3

I have two tables: TableA: id, StringA TableB: id, StringB

After fetching all the rows from TableA I want to match words as close as possible to that in TableB. I'm trying to do something like this:

c.execute('SELECT id, StringB FROM TableB WHERE StringB LIKE "'+stringa+'%" COLLATE NOCASE')
foundrows=c.fetchall()
if (len(foundrows)>0):
    print 'Hmm. Which one...'
    for foundrow in foundrows:    
        print 'looking for:'+stringa+'  found:'+ foundrow[1]

Which is giving me things like:

Hmm. Which one...
looking for:goo  found:good
looking for:goo  found:good 1
looking for:goo  found:good 2
looking for:goo  found:good 1 dk
looking for:goo  found:good 2 dk
looking for:goo  found:Good Friday
looking for:goo  found:goose
looking for:goo  found:Good Friday 1
looking for:goo  found:good sport
looking for:goo  found:good job
looking for:goo  found:good morning
looking for:goo  found:good night
looking for:goo  found:goodbye 1
looking for:goo  found:goodbye e
looking for:goo  found:goodbye

What I really want to do is something like 'SELECT id, StringB FROM TableB WHERE StringB CONTAINS WORD "'+stringa+'"

Whats the best way of achieving "Contains Word"?

willwade
  • 1,998
  • 2
  • 16
  • 22
  • 1
    Why not do `LIKE '% string %'` If you put a space on either end, it should limit it to the actual word. – Leeish May 08 '13 at 21:36
  • What is a "`word`"? Something separated by spaces?
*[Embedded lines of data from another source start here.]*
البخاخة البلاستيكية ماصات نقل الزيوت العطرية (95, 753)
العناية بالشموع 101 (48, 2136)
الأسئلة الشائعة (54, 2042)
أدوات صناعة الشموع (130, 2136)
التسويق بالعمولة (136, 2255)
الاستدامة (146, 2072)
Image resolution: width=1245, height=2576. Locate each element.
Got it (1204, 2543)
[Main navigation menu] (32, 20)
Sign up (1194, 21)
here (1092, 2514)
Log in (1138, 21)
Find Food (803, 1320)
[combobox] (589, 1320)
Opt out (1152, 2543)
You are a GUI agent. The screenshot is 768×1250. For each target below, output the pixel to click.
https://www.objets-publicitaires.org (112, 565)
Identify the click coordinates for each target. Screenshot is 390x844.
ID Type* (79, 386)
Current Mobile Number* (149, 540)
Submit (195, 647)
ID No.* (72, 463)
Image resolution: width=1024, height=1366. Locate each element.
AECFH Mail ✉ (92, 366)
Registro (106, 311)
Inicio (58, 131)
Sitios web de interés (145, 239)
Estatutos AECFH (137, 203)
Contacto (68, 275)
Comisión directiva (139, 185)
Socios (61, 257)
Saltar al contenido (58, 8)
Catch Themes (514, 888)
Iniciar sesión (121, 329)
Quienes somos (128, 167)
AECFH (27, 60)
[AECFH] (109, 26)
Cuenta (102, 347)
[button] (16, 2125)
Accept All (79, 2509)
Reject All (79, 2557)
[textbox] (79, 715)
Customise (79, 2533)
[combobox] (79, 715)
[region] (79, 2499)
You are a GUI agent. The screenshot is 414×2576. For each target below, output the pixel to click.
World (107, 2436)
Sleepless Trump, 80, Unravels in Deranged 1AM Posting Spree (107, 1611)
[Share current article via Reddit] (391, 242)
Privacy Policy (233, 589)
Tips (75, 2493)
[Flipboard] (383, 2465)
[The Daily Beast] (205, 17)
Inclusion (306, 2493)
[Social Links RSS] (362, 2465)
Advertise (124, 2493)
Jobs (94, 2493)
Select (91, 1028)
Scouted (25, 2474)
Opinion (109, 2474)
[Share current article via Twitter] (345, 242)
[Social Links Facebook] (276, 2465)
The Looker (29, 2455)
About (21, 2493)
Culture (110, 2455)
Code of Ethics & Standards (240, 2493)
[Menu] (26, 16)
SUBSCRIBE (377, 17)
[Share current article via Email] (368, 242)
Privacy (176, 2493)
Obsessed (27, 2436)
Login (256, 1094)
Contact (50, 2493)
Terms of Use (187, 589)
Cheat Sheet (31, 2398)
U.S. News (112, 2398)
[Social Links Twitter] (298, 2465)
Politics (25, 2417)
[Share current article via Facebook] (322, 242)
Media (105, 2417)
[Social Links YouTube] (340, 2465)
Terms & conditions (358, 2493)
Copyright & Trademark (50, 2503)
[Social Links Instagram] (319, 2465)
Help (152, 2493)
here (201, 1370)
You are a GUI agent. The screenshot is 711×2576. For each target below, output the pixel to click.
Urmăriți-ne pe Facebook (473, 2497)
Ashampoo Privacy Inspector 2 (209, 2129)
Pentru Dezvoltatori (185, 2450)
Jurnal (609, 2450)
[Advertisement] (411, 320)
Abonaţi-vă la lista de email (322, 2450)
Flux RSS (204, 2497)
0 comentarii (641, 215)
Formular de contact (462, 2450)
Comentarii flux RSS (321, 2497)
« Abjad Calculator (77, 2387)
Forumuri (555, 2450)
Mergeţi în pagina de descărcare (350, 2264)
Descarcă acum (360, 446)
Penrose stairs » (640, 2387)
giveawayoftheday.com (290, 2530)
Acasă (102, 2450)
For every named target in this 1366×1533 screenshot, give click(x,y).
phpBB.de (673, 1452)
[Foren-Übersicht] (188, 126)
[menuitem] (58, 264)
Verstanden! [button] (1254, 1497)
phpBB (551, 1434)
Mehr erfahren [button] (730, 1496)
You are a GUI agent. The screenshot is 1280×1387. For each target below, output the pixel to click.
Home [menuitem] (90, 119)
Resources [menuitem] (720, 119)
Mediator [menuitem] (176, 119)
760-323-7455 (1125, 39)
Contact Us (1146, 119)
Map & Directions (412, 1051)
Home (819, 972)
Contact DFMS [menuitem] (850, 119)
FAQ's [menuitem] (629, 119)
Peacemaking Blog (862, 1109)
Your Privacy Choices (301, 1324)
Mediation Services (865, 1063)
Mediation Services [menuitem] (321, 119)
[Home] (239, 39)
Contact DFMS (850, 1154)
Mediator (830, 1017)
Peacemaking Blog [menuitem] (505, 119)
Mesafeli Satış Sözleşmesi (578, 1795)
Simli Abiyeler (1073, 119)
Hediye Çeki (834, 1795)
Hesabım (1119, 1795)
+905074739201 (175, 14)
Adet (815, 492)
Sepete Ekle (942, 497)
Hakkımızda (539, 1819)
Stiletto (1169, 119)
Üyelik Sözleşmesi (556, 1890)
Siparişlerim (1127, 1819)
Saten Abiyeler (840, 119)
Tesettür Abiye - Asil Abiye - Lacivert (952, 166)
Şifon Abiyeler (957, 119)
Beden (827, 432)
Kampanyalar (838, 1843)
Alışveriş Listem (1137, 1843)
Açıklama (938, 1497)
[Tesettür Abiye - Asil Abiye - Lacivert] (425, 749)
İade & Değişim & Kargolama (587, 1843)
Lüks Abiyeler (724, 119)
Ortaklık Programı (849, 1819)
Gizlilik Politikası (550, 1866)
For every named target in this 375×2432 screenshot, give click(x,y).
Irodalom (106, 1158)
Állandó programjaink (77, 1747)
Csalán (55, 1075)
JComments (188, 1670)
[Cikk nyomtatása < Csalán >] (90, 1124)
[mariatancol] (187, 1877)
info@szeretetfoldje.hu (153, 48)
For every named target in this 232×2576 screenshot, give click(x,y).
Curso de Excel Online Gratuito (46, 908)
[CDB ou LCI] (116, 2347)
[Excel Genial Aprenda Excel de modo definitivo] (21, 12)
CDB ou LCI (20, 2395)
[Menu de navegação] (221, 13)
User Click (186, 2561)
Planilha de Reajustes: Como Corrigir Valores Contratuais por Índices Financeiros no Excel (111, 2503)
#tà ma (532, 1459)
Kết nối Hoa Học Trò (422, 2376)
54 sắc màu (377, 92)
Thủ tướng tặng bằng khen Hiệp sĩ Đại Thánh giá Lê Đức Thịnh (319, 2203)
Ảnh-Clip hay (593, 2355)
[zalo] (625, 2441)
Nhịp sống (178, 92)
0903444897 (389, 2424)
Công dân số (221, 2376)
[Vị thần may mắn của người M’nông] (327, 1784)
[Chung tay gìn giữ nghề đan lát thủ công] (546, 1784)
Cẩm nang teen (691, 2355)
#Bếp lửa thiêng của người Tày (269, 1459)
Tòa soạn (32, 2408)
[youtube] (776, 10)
If so, then see http://stackoverflow.com/questions/8113782/split-string-on-whitespace-in-python – PM 77-1 May 08 '13 at 21:46
  • 1
    @Leeish - Yes, but it will skip first and last words in a string, unless it has a leading and trailing space. – PM 77-1 May 08 '13 at 21:47
  • possible duplicate of [mysql SELECT LIKE must match whole words only to the variable](http://stackoverflow.com/questions/1568068/mysql-select-like-must-match-whole-words-only-to-the-variable) – Praveen May 09 '13 at 09:52

4 Answers4

9

Build a where clause like this:

where (' ' || StringB || ' ') LIKE '% stringa %'

The spaces around StringB ensure that you catch words at the start and end of the string.

Blorgbeard
  • 101,031
  • 48
  • 228
  • 272
5

You could define a REGEXP function:

import sqlite3
import re
def regexp(expr, item):
    reg = re.compile(expr)
    return reg.search(item) is not None

conn = sqlite3.connect(':memory:')
conn.create_function("REGEXP", 2, regexp)
cursor = conn.cursor()
cursor.execute('CREATE TABLE foo (bar TEXT)')
cursor.executemany(
    'INSERT INTO foo (bar) VALUES (?)', [
        ('this is not good', ),
        ('world of goo', ),
        ('goo: the final frontier', ),
        ('goo',)])
cursor.execute('SELECT bar FROM foo WHERE bar REGEXP ?', [r'\bgoo\b'])
# cursor.execute('SELECT bar FROM foo WHERE (" " || bar || " ") LIKE ?', ["% goo %"])
data = cursor.fetchall()
print(data)

yields

[(u'world of goo',), (u'goo: the final frontier',), (u'goo',)]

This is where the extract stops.